» YOUR OBJECTIVE
Rewrite the items from the start through the line containing "tap(798, 486)", inclusive, replacing "visibility toggle" with "eye icon" and leaving everything else unchanged.

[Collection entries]
-----

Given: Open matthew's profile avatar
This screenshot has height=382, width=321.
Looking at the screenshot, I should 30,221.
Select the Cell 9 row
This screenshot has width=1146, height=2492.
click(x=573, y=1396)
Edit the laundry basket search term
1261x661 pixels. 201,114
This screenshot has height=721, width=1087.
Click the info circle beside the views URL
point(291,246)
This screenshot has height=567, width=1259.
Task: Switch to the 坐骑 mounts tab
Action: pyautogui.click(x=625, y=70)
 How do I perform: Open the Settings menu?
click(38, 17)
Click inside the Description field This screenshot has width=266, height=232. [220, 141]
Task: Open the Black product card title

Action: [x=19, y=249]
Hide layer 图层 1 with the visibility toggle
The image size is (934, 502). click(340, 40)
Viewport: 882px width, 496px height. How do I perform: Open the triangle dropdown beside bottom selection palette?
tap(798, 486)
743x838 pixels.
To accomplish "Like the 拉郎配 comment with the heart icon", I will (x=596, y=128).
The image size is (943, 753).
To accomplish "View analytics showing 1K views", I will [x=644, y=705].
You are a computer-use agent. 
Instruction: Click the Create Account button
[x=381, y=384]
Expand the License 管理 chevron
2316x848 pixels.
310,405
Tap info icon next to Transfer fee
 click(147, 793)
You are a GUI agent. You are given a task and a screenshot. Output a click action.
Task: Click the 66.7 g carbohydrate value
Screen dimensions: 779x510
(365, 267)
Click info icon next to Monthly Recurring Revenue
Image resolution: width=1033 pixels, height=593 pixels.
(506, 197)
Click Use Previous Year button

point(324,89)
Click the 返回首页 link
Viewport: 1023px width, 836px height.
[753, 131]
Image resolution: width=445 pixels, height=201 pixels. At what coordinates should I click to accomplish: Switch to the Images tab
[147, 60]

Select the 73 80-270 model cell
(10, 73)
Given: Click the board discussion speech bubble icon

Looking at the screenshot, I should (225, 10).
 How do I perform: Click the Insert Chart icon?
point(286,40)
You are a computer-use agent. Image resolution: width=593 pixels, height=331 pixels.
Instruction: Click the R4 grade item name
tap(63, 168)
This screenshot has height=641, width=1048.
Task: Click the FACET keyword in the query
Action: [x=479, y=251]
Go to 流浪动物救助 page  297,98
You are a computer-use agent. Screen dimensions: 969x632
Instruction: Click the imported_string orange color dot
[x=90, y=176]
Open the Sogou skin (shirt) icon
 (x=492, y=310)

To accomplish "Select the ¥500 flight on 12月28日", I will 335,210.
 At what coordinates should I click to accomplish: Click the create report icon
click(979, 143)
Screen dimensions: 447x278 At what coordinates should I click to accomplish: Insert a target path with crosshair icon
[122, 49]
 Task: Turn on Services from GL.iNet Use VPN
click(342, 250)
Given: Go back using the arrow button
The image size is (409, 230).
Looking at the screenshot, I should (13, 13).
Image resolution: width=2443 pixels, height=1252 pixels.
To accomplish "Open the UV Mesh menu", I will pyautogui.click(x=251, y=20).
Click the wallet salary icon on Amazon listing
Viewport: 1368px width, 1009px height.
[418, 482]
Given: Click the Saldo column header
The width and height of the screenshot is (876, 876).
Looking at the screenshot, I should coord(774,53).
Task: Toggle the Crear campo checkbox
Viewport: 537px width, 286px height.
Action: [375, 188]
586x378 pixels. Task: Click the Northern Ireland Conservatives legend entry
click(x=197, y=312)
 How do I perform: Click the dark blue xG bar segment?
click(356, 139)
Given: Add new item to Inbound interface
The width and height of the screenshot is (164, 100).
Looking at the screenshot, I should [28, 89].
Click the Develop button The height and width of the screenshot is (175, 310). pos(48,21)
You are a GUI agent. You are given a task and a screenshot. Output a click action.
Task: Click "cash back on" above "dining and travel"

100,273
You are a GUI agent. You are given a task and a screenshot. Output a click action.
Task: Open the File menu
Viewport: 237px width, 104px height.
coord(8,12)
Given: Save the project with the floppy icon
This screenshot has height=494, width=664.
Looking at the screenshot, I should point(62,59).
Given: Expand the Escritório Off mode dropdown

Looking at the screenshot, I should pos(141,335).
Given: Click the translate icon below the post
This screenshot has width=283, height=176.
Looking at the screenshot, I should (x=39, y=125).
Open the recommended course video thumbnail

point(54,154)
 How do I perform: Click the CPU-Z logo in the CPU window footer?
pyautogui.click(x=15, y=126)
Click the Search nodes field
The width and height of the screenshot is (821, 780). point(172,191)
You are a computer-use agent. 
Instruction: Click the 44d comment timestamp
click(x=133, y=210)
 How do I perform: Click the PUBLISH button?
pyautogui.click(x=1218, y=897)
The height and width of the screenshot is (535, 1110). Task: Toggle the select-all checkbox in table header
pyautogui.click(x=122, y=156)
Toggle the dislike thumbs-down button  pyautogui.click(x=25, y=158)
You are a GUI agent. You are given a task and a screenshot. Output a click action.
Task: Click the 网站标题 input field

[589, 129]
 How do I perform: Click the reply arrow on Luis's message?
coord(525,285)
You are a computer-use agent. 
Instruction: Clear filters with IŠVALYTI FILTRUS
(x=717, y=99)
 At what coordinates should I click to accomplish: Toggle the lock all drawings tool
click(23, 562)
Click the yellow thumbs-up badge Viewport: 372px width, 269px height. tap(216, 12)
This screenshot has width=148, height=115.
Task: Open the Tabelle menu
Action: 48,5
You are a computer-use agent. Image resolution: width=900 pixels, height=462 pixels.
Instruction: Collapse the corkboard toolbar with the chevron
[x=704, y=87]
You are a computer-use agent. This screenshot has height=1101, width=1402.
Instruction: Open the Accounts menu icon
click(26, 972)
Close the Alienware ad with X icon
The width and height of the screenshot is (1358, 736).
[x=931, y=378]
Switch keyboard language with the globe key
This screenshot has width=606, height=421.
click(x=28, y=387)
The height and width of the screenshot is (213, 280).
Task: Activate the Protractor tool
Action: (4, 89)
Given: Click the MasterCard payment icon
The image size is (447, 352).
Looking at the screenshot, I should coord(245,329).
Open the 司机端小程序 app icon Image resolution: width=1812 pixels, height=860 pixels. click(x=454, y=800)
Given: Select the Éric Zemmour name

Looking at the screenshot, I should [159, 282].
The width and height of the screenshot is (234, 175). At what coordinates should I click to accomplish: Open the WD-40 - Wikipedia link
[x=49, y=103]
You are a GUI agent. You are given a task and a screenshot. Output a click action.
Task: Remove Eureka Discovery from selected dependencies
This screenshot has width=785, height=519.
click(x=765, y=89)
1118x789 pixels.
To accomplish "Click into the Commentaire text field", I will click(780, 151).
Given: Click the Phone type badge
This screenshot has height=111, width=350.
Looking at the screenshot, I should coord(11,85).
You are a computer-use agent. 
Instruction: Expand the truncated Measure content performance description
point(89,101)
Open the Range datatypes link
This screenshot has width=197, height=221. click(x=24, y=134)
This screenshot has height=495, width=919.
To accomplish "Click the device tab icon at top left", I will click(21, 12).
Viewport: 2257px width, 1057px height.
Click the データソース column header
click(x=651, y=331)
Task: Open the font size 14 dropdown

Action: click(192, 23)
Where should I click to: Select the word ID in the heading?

-----

» WRITTEN ANSWER
Given: Open matthew's profile avatar
This screenshot has height=382, width=321.
Looking at the screenshot, I should 30,221.
Select the Cell 9 row
This screenshot has width=1146, height=2492.
click(x=573, y=1396)
Edit the laundry basket search term
1261x661 pixels. 201,114
This screenshot has height=721, width=1087.
Click the info circle beside the views URL
point(291,246)
This screenshot has height=567, width=1259.
Task: Switch to the 坐骑 mounts tab
Action: pyautogui.click(x=625, y=70)
 How do I perform: Open the Settings menu?
click(38, 17)
Click inside the Description field This screenshot has width=266, height=232. [220, 141]
Task: Open the Black product card title

Action: [x=19, y=249]
Hide layer 图层 1 with the eye icon
The image size is (934, 502). click(340, 40)
Viewport: 882px width, 496px height. How do I perform: Open the triangle dropdown beside bottom selection palette?
tap(798, 486)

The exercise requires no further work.